> **Texto de origem**

Marília Murta de Almeida
Há alguns dias celebramos o Dia da Consciência Negra, que é também o Dia de Zumbi dos Palmares. Zumbi é símbolo da resistência negra, o que, em nosso país, pode ser entendido simplesmente como símbolo da resistência. De toda e qualquer resistência, porque a resistência, entre nós, é antes de tudo a resistência negra. Mas também indígena, claro, como bem mostram os movimentos contemporâneos de erguimento da voz indígena.
Sou fruto sertanejo, pela família paterna, e há pouco tempo aprendi que o sertanejo é, além de forte e paciente, herdeiro de ancestralidade indígena. Mas sou fruto também de convivência negra. A pior possível: filha de família de uma elite mineira pelo lado materno, dona de terras, convivi na infância com pretos que viviam nas terras da avó, dos tios, da mãe. Eram os “agregados”. Escravizados?
Ah, nem sei. Na memória, guardo afeto e confusão. Pequena demais, não entendia. Lembro do Santo Preto me empurrando no balanço e eu me sentindo rainha da roça. Lembro dos melhores queijos do mundo, em forma de bola, feitos pela Maria que era alta e preta e tinha muitos filhos e filhas. Duas delas andavam conosco nos cavalos, nadavam no rio. Uma delas até veio morar na minha casa por um tempo. Depois voltou. Mas nunca nos esquecemos. Recentemente almocei na casa dela na beira do rio, um banquete.
Em outra casa morava o filho do Santo Preto, o Zé de Santo, a esposa e os filhos deles. Uma delas é agora minha amiga e comadre, e a filhinha dela vai se formar na educação infantil aqui no teatro de onde eu trabalho. As vidas vão se enrolando, misturando. Escrevo com medo, vejo logo todas as acusações: romantismo, crença na democracia racial, olhos fechados para a dor e o conflito que nos marca.

> **Objetivo A**
Organize como uma lista JSON de strings as linhas das entradas abaixo entre a linha que contém "Task: Close the 编辑环境变量 dialog" e o fim das entradas, inclusive, com uma string para cada linha e sem as linhas em branco. Deixe as imagens de fora da resposta.

> **Entradas brutas**
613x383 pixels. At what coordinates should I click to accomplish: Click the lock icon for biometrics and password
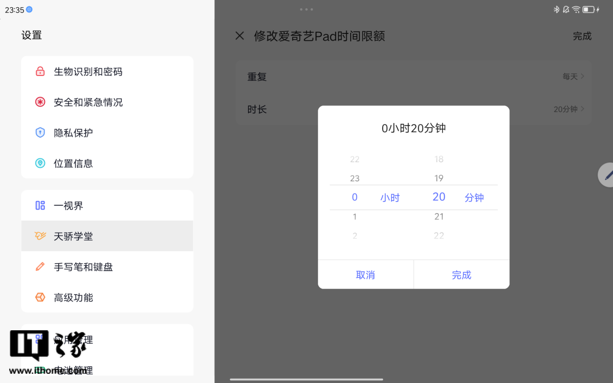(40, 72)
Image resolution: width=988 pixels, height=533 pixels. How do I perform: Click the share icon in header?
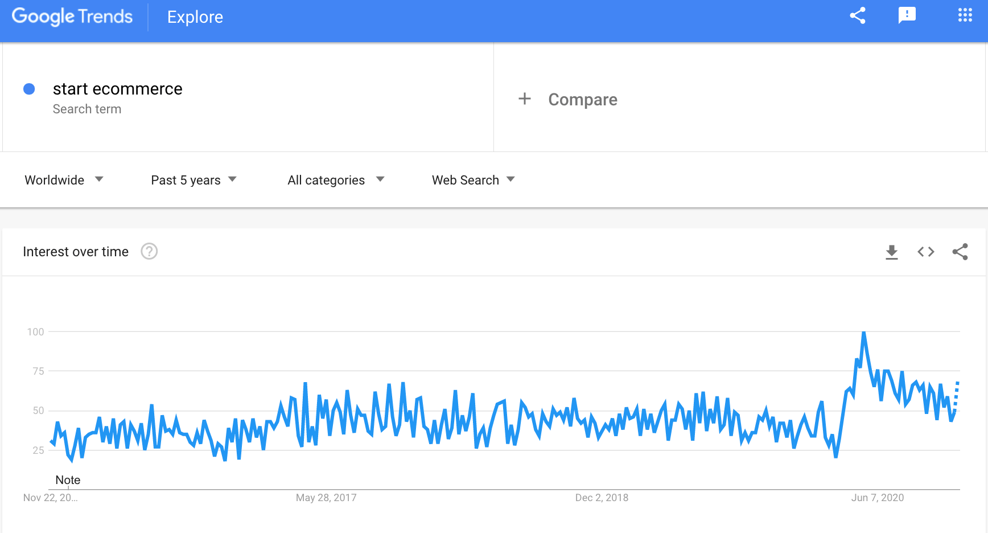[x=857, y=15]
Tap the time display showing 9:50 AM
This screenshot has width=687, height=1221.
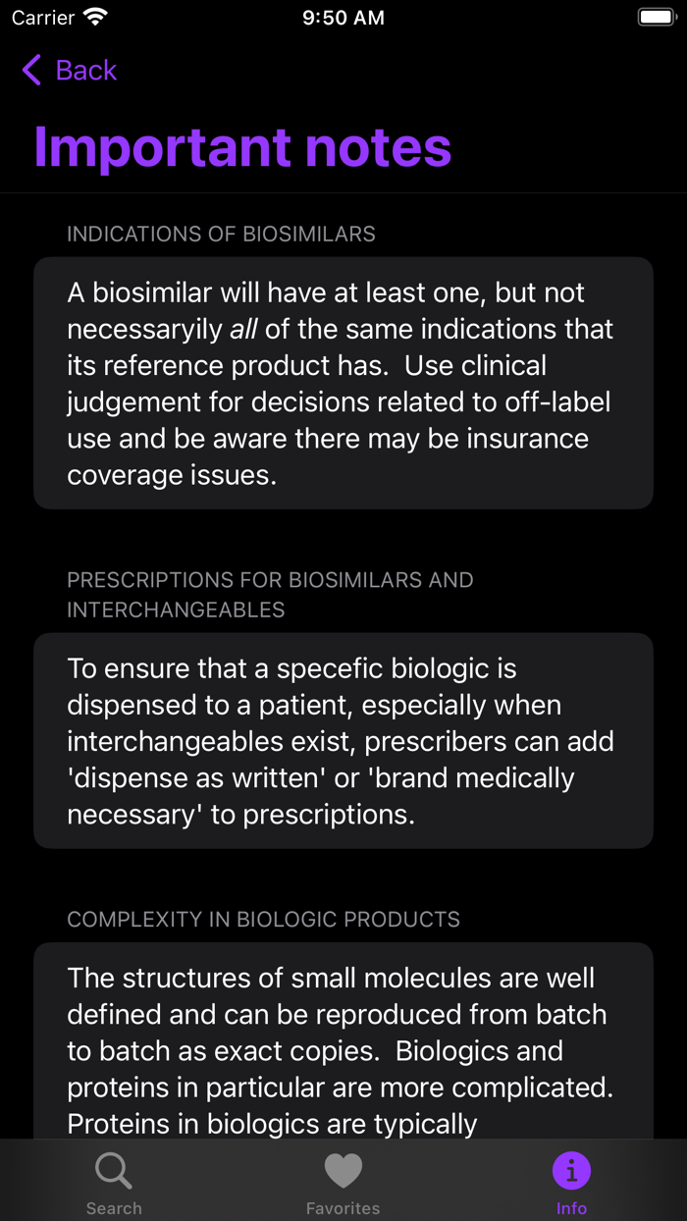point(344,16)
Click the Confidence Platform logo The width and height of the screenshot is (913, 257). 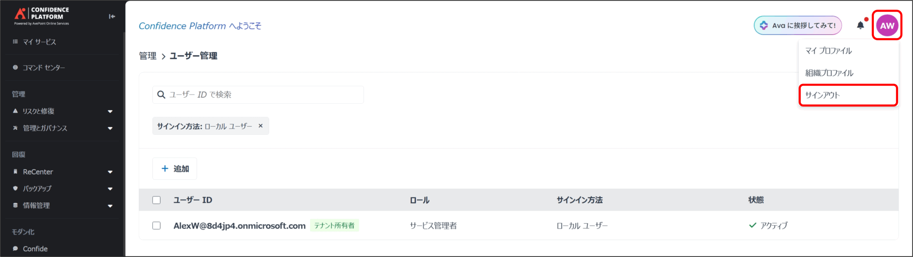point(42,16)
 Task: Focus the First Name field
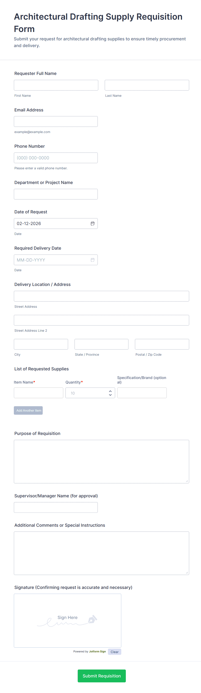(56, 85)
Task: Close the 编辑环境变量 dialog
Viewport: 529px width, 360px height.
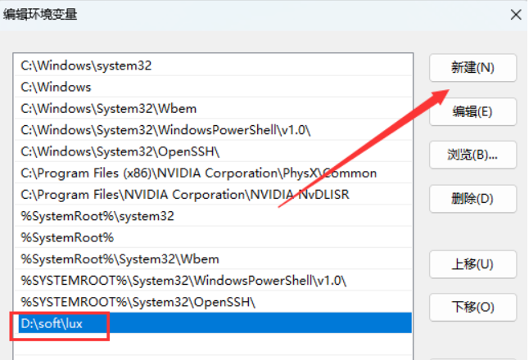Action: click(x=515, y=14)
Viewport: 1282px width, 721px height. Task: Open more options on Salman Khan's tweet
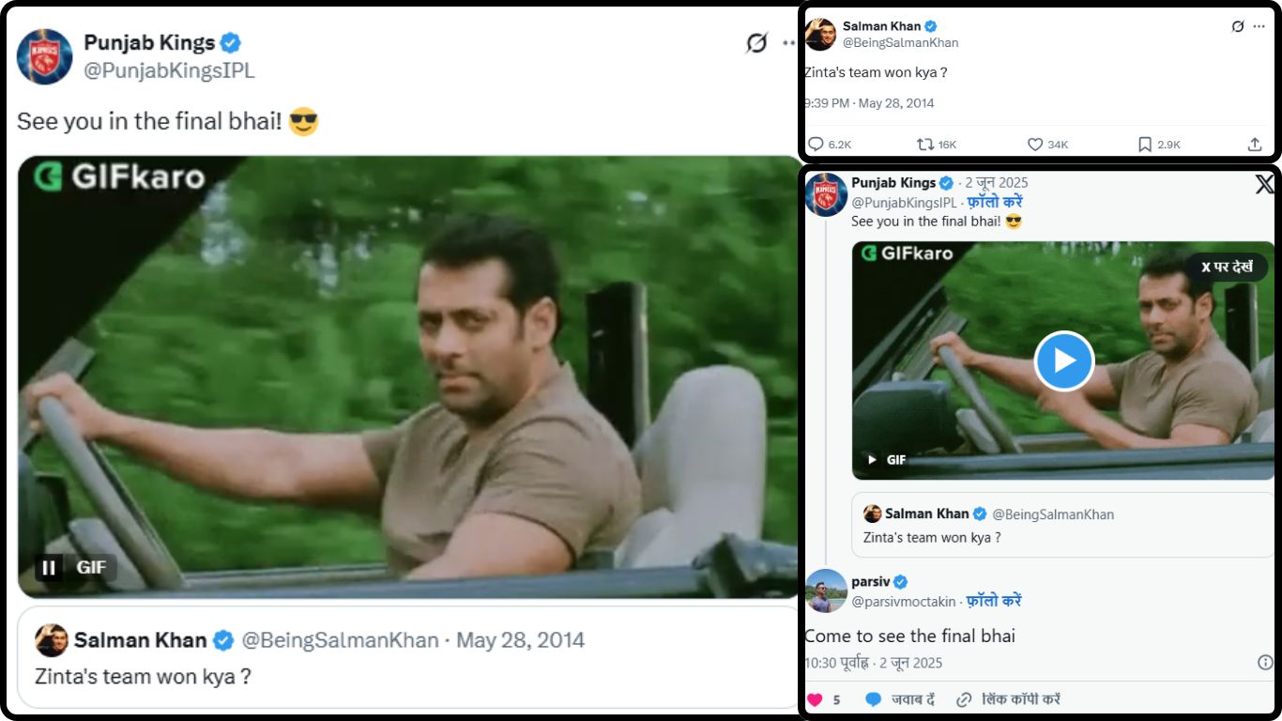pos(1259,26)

> **Objetivo B**
Reproduza, por favor, o trecho do texto de origem entre "Sou fruto sertanejo, pela" e "rio, um banquete.", inclusive.

> **Solução do exercício A**
[
  "Task: Close the 编辑环境变量 dialog",
  "Viewport: 529px width, 360px height.",
  "Action: click(x=515, y=14)",
  "Viewport: 1282px width, 721px height. Task: Open more options on Salman Khan's tweet",
  "pos(1259,26)"
]

> **Solução do exercício B**
Sou fruto sertanejo, pela família paterna, e há pouco tempo aprendi que o sertanejo é, além de forte e paciente, herdeiro de ancestralidade indígena. Mas sou fruto também de convivência negra. A pior possível: filha de família de uma elite mineira pelo lado materno, dona de terras, convivi na infância com pretos que viviam nas terras da avó, dos tios, da mãe. Eram os “agregados”. Escravizados?
Ah, nem sei. Na memória, guardo afeto e confusão. Pequena demais, não entendia. Lembro do Santo Preto me empurrando no balanço e eu me sentindo rainha da roça. Lembro dos melhores queijos do mundo, em forma de bola, feitos pela Maria que era alta e preta e tinha muitos filhos e filhas. Duas delas andavam conosco nos cavalos, nadavam no rio. Uma delas até veio morar na minha casa por um tempo. Depois voltou. Mas nunca nos esquecemos. Recentemente almocei na casa dela na beira do rio, um banquete.